§ WORK TO COMPLETE
Look through the data below and return each line where "dimensions" appears.

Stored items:
********

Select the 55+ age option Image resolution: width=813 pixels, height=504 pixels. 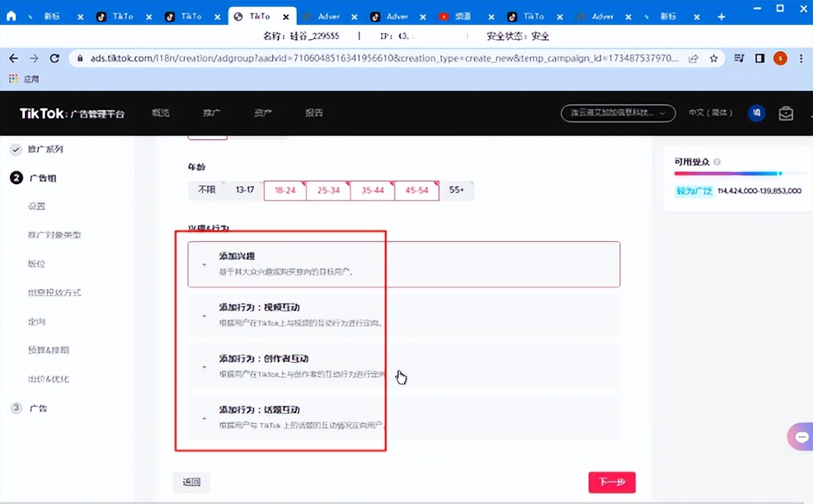pos(457,190)
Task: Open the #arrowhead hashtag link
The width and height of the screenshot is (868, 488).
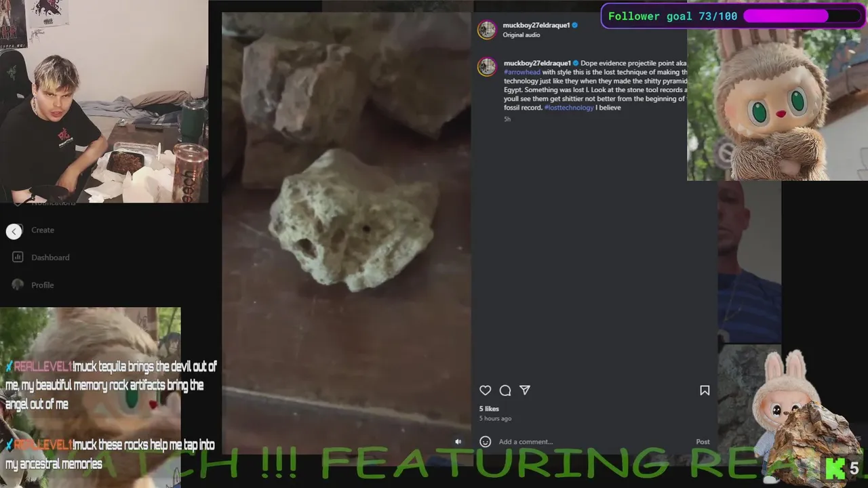Action: pyautogui.click(x=522, y=72)
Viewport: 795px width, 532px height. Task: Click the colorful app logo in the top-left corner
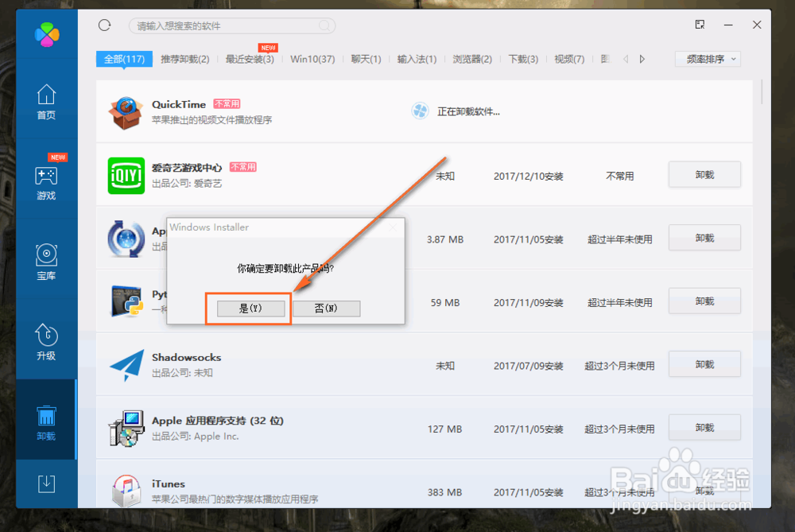[x=46, y=33]
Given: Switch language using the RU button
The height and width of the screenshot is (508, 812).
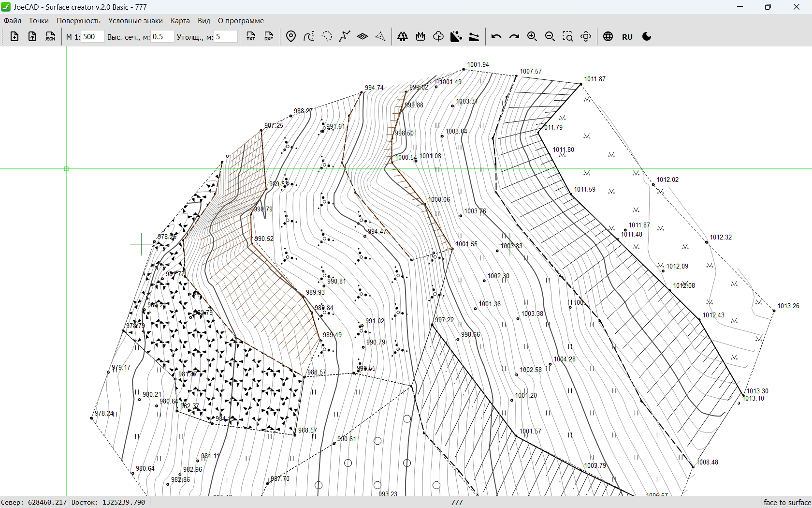Looking at the screenshot, I should tap(627, 37).
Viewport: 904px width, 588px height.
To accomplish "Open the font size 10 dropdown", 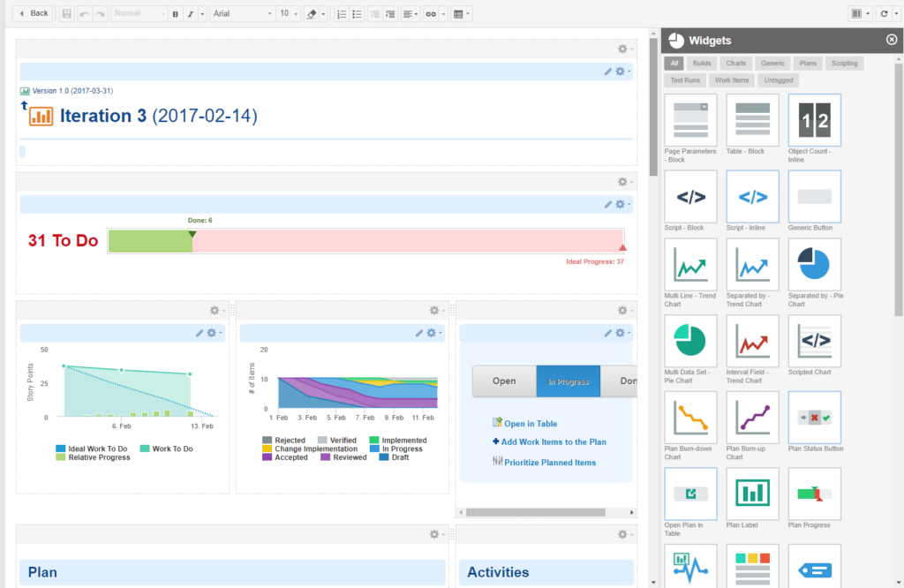I will point(288,13).
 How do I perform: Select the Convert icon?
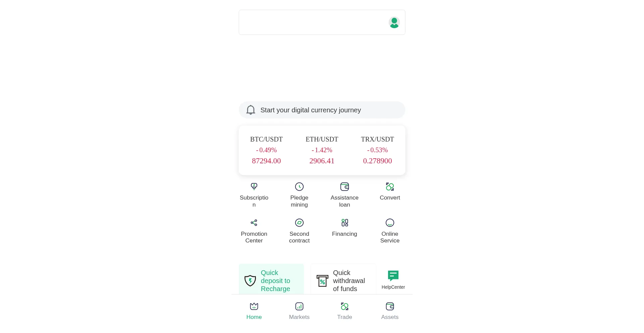(x=390, y=187)
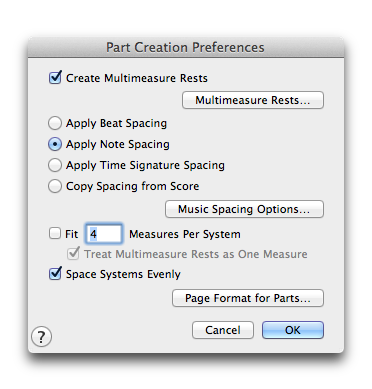Open the Multimeasure Rests... settings button
This screenshot has width=372, height=389.
[x=253, y=100]
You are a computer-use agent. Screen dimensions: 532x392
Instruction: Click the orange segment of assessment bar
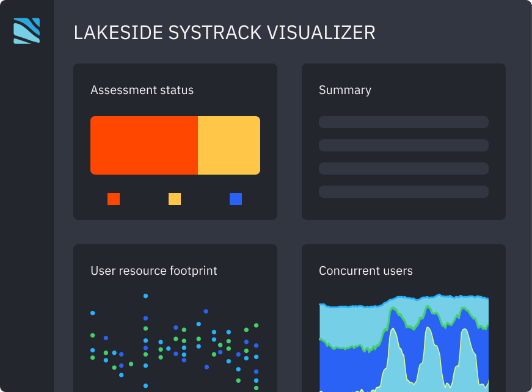click(144, 145)
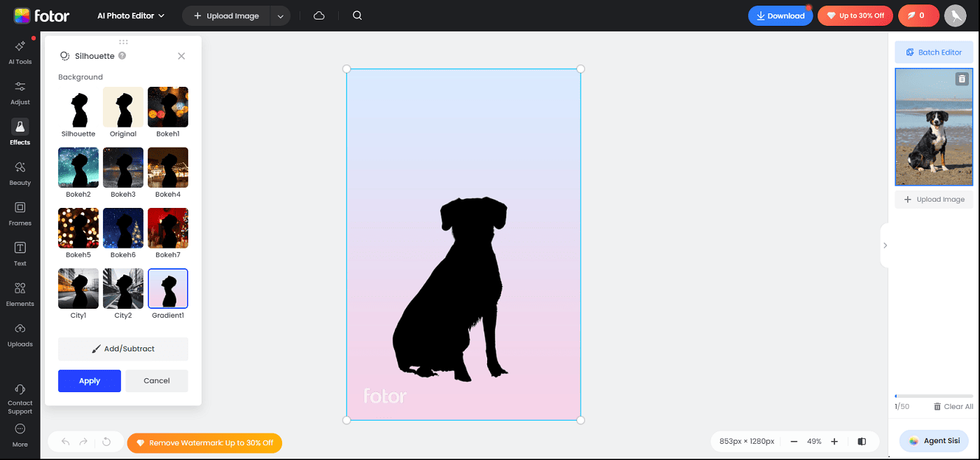Expand the collapsed right side panel
This screenshot has height=460, width=980.
tap(886, 245)
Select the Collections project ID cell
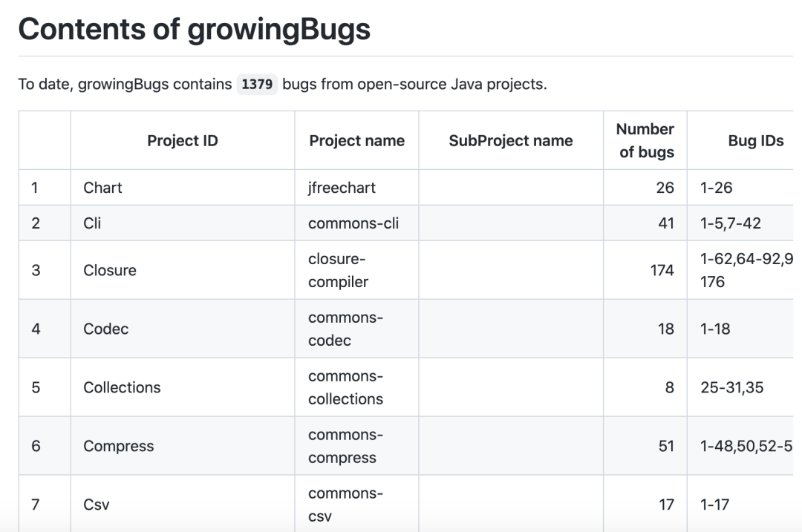802x532 pixels. [122, 387]
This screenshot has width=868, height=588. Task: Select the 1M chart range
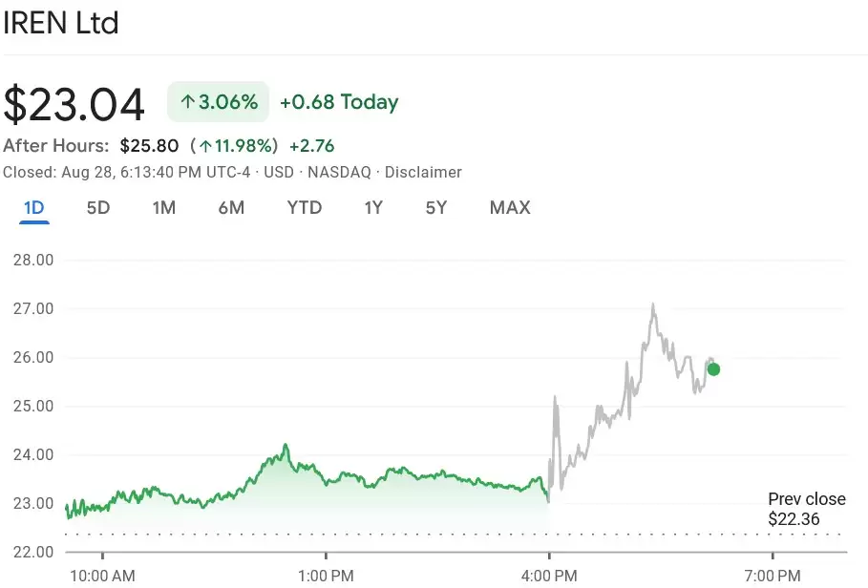163,207
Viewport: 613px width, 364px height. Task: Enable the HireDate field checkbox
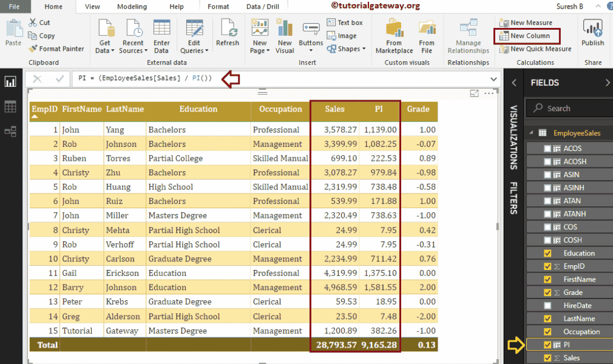pos(548,306)
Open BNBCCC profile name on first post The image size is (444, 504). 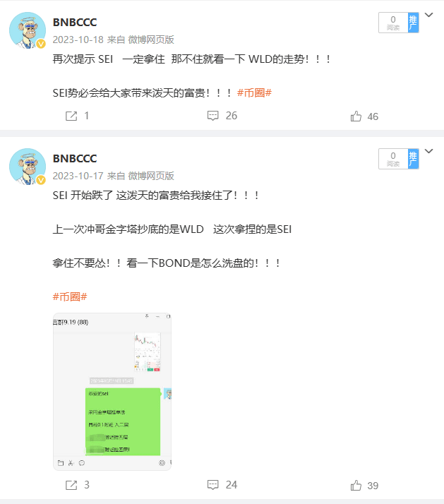point(75,22)
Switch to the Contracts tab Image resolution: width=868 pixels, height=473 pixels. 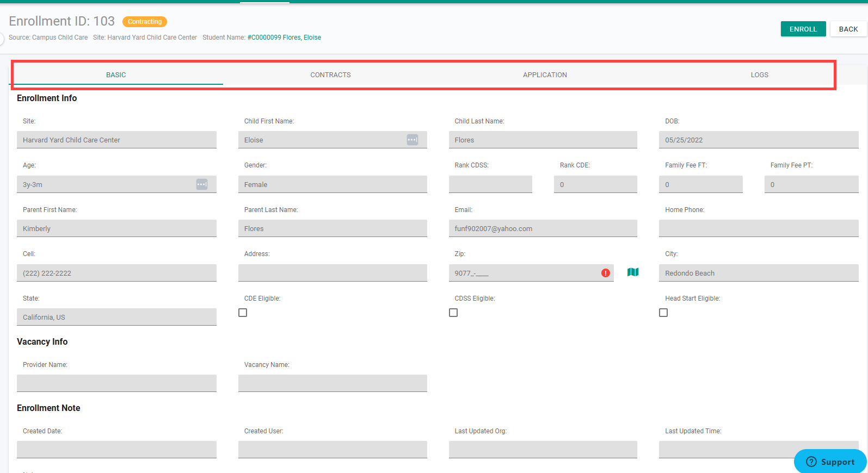pos(330,75)
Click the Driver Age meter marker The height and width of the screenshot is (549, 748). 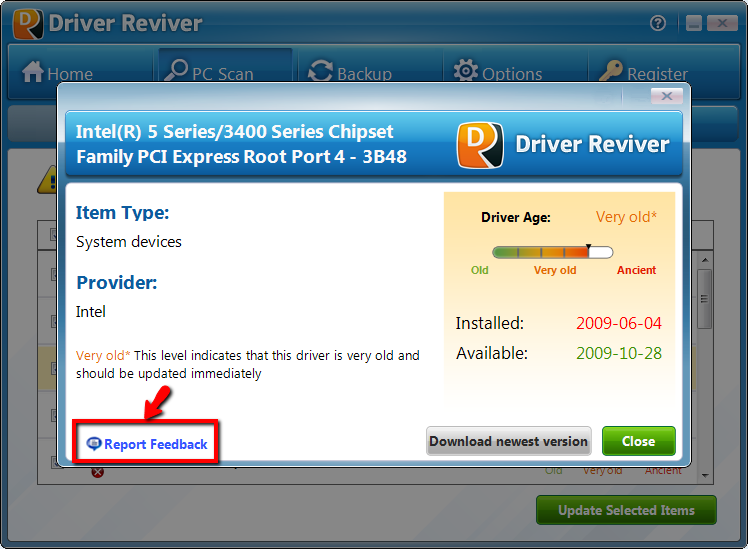click(x=588, y=246)
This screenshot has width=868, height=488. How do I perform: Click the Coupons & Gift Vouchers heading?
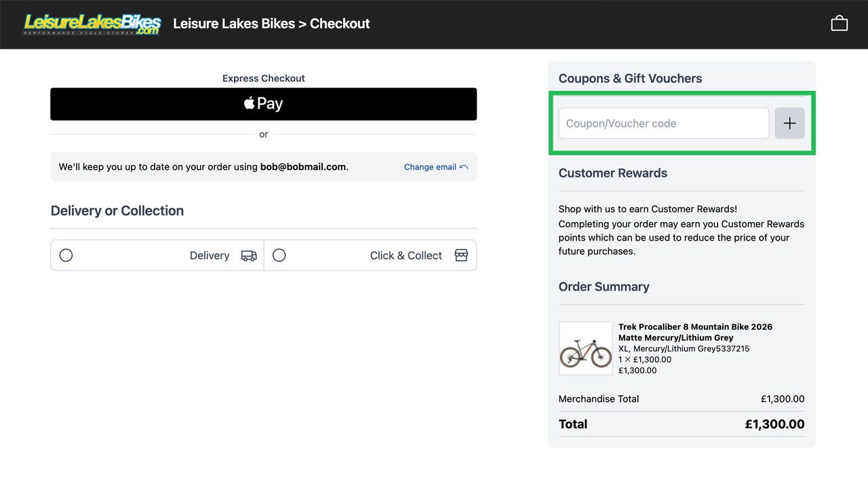(630, 79)
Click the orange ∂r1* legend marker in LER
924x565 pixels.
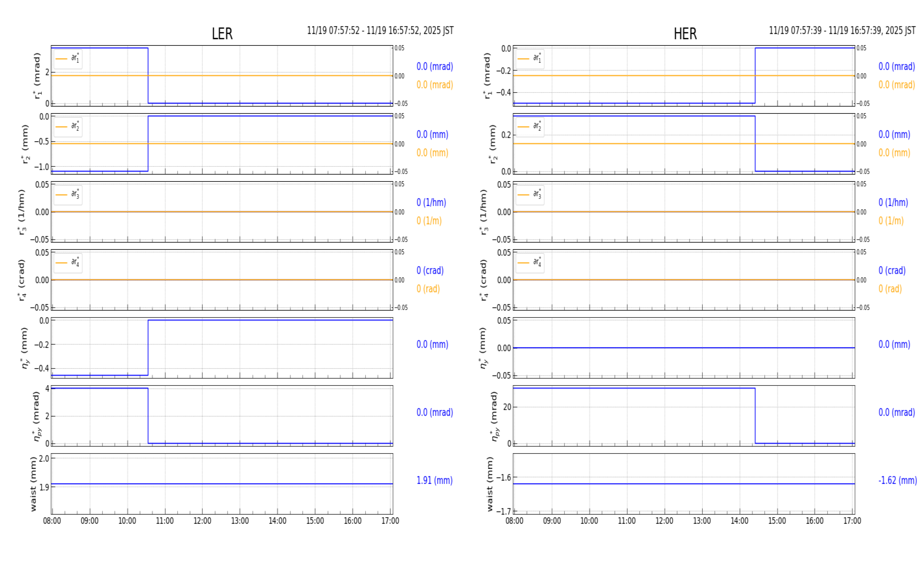(62, 59)
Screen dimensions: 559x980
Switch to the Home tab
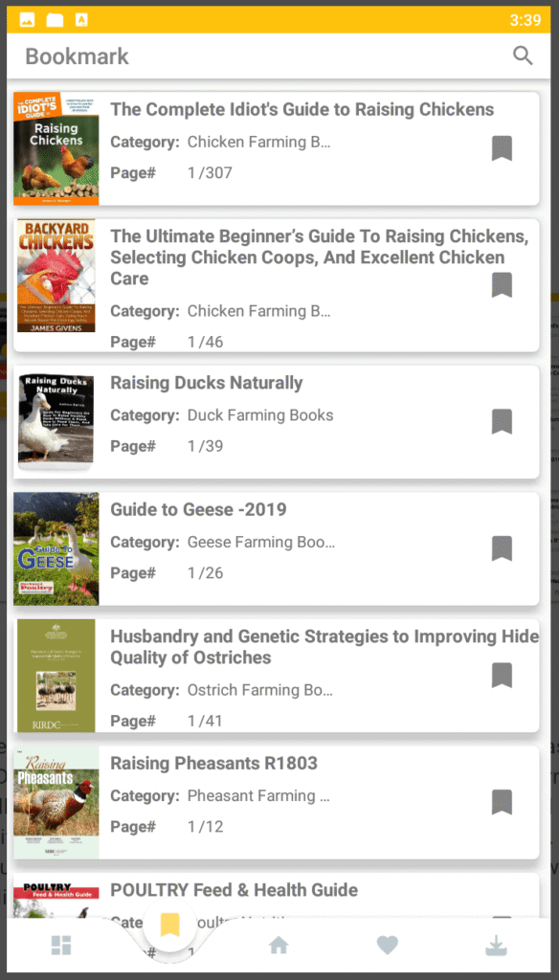point(278,945)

********

§ SOLUTION TO THE EXERCISE
You are a computer-use agent. Screen dimensions: 532x392
Screen dimensions: 559x980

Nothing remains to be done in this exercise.